The main difference is the name of the issuing authority as shown in the root certificate. If someone were to inspect your certificate, they would see "Go Daddy Class 2 Certification Authority Root Certificate". I suppose it depends on how much confidence your users would place in this name. Security paranoids would have the root certs installed already, low level users probably wouldn't even know such a thing existed, but mid-level "power" users who haven't heard of GoDaddy might be suspicious (or at least more so than say VeriSign for example).
Technically speaking there is not much difference - they are all standard X.509 certificates. I generally find that if you can get the cert in .PFX format (with the private key embedded) it works well across platforms. If you can only get another format (.cer) it's fairly straightforward to convert it using the Certificates snap-in in Microsoft Management Console.

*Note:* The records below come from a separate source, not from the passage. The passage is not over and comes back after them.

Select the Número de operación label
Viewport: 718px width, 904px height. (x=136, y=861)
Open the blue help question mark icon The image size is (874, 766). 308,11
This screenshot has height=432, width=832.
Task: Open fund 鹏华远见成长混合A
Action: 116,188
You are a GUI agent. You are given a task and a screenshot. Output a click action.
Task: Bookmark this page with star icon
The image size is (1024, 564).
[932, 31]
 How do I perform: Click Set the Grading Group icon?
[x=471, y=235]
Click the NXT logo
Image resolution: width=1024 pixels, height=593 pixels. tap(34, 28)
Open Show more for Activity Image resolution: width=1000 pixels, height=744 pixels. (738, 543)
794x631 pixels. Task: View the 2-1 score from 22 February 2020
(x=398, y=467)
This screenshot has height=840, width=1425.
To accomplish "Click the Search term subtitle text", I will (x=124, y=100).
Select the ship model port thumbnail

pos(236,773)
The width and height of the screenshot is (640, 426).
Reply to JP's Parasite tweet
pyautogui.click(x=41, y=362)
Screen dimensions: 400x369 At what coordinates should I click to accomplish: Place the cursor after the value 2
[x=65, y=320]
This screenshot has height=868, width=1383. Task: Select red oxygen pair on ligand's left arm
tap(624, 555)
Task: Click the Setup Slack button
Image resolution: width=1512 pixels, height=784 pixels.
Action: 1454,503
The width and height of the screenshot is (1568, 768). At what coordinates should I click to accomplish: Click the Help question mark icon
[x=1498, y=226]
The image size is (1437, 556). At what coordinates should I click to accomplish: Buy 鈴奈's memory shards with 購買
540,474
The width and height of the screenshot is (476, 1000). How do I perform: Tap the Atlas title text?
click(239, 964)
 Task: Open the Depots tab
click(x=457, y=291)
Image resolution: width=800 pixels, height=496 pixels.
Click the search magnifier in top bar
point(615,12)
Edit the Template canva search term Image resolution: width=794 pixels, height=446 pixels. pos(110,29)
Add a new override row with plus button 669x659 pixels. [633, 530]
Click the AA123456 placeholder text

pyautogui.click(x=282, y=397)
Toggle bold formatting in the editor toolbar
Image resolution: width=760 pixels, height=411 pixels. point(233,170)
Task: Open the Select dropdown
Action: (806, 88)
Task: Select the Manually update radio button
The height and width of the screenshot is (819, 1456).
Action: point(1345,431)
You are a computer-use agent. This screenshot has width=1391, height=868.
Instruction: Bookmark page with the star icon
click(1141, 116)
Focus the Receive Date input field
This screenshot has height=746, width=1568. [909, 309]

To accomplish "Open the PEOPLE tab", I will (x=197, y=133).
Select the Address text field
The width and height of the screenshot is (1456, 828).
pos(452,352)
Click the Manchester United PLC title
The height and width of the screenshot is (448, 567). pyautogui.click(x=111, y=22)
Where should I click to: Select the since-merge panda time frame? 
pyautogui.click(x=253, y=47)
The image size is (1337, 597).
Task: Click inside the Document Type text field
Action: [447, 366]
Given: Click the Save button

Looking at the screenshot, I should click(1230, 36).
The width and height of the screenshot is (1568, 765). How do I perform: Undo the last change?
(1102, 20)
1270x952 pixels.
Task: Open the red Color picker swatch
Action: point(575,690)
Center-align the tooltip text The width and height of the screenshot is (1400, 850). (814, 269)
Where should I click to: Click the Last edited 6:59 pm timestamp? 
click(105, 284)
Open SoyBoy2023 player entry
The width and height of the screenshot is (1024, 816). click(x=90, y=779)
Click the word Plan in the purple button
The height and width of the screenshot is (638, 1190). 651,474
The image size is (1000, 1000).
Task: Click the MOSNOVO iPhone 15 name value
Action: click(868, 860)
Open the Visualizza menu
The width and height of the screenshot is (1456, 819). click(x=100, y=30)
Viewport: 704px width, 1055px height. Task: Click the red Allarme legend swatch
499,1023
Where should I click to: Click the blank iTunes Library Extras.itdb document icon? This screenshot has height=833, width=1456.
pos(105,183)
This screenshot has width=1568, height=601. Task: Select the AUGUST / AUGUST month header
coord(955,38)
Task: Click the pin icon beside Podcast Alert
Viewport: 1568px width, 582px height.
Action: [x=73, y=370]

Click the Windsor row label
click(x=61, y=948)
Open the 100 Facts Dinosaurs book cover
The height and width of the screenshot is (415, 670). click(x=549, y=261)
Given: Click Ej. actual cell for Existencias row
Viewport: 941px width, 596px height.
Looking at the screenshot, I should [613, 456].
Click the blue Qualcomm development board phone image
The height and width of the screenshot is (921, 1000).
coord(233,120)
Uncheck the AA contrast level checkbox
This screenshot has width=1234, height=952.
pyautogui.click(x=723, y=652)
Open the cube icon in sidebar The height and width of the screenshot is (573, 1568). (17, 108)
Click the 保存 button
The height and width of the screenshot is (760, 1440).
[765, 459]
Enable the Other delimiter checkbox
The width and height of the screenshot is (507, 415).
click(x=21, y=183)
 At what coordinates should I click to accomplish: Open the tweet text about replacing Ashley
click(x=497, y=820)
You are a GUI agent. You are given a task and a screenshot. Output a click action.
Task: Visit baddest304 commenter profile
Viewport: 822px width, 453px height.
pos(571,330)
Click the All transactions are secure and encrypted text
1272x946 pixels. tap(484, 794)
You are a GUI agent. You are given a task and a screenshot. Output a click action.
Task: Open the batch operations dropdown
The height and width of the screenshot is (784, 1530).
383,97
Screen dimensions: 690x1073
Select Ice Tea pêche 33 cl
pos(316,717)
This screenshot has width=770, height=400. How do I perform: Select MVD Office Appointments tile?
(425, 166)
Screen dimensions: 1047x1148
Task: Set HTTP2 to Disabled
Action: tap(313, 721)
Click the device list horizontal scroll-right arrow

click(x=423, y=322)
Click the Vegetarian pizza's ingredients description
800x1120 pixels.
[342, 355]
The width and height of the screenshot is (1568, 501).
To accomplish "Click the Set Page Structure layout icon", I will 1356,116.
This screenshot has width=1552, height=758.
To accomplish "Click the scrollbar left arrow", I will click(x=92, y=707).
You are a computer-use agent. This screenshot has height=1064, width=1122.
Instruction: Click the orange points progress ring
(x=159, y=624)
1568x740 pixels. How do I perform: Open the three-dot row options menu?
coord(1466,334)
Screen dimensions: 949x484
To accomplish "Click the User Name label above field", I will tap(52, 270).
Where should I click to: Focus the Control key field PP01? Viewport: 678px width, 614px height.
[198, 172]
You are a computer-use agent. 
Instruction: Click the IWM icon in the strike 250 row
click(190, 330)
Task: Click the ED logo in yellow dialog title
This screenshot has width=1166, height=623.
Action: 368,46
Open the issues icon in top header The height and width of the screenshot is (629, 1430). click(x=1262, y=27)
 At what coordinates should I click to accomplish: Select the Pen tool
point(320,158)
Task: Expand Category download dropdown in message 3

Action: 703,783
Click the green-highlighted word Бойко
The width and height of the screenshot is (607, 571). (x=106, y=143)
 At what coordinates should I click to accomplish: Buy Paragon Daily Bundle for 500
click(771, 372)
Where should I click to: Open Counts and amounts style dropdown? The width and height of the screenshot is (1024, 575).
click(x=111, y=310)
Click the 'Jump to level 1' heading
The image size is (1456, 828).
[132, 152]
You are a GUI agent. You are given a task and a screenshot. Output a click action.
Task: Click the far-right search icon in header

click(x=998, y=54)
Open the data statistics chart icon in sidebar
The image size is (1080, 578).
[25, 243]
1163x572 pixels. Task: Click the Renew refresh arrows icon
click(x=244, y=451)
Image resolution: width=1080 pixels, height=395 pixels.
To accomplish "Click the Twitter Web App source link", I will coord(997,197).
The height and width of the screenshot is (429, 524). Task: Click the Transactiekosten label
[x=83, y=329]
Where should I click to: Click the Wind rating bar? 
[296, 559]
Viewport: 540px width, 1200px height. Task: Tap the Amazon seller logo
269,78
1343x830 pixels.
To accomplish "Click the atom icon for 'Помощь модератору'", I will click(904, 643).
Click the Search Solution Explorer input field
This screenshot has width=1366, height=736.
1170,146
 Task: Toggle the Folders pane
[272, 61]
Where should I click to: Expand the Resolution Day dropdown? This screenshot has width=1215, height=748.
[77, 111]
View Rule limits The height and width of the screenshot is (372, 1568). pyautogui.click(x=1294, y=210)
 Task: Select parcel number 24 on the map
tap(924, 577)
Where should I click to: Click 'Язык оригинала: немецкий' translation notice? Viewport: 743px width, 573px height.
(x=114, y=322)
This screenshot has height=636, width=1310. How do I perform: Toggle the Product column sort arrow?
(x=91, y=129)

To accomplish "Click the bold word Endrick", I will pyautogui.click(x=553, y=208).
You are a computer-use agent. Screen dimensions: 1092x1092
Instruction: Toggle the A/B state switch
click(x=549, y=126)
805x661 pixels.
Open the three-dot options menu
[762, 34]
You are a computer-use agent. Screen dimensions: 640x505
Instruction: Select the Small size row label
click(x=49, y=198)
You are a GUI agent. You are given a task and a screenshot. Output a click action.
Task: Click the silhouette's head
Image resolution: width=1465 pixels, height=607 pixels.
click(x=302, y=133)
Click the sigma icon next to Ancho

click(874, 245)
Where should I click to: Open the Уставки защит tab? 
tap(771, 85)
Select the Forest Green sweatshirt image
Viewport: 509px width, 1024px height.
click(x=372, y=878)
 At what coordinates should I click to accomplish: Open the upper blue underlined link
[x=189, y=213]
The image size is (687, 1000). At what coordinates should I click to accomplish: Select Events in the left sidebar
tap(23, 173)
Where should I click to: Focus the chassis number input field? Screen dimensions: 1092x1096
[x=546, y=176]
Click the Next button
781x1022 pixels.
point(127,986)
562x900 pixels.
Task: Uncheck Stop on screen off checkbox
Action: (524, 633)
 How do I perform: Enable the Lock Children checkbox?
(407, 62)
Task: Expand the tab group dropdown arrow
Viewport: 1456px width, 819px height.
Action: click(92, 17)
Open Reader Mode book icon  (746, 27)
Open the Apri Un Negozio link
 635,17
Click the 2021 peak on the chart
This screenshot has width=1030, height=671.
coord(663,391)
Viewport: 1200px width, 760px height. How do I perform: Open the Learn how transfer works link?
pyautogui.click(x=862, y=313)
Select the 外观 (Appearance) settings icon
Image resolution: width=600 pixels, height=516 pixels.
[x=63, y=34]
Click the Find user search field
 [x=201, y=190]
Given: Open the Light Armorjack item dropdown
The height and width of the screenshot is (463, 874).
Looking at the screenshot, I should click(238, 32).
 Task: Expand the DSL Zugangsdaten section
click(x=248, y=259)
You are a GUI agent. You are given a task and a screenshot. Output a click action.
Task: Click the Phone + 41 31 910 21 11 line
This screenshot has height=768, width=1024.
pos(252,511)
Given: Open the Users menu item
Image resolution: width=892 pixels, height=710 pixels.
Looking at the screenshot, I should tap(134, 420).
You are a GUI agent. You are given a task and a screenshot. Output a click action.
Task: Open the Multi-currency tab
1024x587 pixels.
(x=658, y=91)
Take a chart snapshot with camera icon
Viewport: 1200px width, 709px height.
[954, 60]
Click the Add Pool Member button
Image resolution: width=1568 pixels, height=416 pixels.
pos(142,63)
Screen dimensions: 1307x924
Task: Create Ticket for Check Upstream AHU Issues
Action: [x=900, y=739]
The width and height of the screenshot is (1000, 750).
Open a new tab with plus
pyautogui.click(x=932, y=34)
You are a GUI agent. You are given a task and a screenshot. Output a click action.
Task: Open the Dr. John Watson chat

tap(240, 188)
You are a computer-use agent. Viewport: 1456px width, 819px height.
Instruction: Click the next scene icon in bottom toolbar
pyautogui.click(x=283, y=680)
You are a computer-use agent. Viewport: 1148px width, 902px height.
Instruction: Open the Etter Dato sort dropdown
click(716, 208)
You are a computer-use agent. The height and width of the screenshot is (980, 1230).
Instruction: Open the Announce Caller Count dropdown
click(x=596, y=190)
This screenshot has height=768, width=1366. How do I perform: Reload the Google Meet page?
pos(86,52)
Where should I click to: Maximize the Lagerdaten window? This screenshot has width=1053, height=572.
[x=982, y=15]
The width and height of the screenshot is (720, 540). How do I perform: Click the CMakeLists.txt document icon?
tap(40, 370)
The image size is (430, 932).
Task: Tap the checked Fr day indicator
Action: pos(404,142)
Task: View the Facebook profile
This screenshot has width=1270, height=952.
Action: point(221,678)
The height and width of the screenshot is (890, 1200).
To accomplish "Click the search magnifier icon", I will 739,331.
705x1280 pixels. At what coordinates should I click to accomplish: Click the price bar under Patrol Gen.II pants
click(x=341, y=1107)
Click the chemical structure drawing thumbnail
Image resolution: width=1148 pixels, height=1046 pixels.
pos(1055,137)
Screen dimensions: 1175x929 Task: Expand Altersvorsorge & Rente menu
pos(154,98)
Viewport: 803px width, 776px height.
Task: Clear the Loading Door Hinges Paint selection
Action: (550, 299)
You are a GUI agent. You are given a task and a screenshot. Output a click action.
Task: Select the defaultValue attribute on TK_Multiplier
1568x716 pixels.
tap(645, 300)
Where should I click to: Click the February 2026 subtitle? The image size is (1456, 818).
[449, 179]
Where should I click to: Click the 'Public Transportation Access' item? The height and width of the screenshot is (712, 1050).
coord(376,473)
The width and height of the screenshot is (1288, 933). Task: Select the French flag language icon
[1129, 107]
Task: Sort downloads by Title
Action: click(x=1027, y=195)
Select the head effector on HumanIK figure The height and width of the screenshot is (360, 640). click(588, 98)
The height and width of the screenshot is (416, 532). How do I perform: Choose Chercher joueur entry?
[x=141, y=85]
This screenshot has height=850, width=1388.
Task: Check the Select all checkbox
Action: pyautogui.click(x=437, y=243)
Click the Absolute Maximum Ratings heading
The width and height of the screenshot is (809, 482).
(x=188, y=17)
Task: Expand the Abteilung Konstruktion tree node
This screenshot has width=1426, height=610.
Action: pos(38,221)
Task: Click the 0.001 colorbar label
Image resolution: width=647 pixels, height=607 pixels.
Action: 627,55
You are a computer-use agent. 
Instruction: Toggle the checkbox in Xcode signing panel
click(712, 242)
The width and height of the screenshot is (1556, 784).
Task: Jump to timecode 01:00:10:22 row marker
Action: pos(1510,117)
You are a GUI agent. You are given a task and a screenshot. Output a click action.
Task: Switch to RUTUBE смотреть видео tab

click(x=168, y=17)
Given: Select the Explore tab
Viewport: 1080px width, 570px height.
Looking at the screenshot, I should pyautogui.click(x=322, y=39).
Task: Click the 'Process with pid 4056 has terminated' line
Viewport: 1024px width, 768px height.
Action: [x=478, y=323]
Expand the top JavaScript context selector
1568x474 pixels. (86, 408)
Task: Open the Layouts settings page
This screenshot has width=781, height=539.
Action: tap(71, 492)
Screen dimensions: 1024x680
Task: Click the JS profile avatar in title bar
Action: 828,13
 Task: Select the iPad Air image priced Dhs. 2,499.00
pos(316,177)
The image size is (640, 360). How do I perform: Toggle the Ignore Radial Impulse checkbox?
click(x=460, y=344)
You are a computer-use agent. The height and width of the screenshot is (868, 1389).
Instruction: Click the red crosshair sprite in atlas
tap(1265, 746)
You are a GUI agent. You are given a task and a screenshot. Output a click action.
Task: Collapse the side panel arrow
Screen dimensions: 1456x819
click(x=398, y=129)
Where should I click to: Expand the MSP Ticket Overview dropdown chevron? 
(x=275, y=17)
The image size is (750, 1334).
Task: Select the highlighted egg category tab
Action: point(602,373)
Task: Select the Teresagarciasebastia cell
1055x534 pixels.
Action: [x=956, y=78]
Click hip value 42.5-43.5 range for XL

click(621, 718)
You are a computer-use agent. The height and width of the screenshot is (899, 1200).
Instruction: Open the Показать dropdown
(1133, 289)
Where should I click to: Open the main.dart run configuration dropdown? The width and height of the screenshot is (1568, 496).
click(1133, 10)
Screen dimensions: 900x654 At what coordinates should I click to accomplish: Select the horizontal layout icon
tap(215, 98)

Here's a possible scenario.
Let's say I have a website "https://www.mywebsite.com" and there is a valid SSL certificate purchased for this domain.
I want to "mimick" this website on my LOCAL machine for a testing purpose.
So let's say I set up a locally-configured "https://www.mywebsite.com" (which is in essence https://localhost/mywebsite or something similar).
Would I be able to re-use the SSL certificate on my local testing website?
You can re-use your SSL certificate if you configure your DNS so that your test machine is the same domain name as server, which is probably a bad idea.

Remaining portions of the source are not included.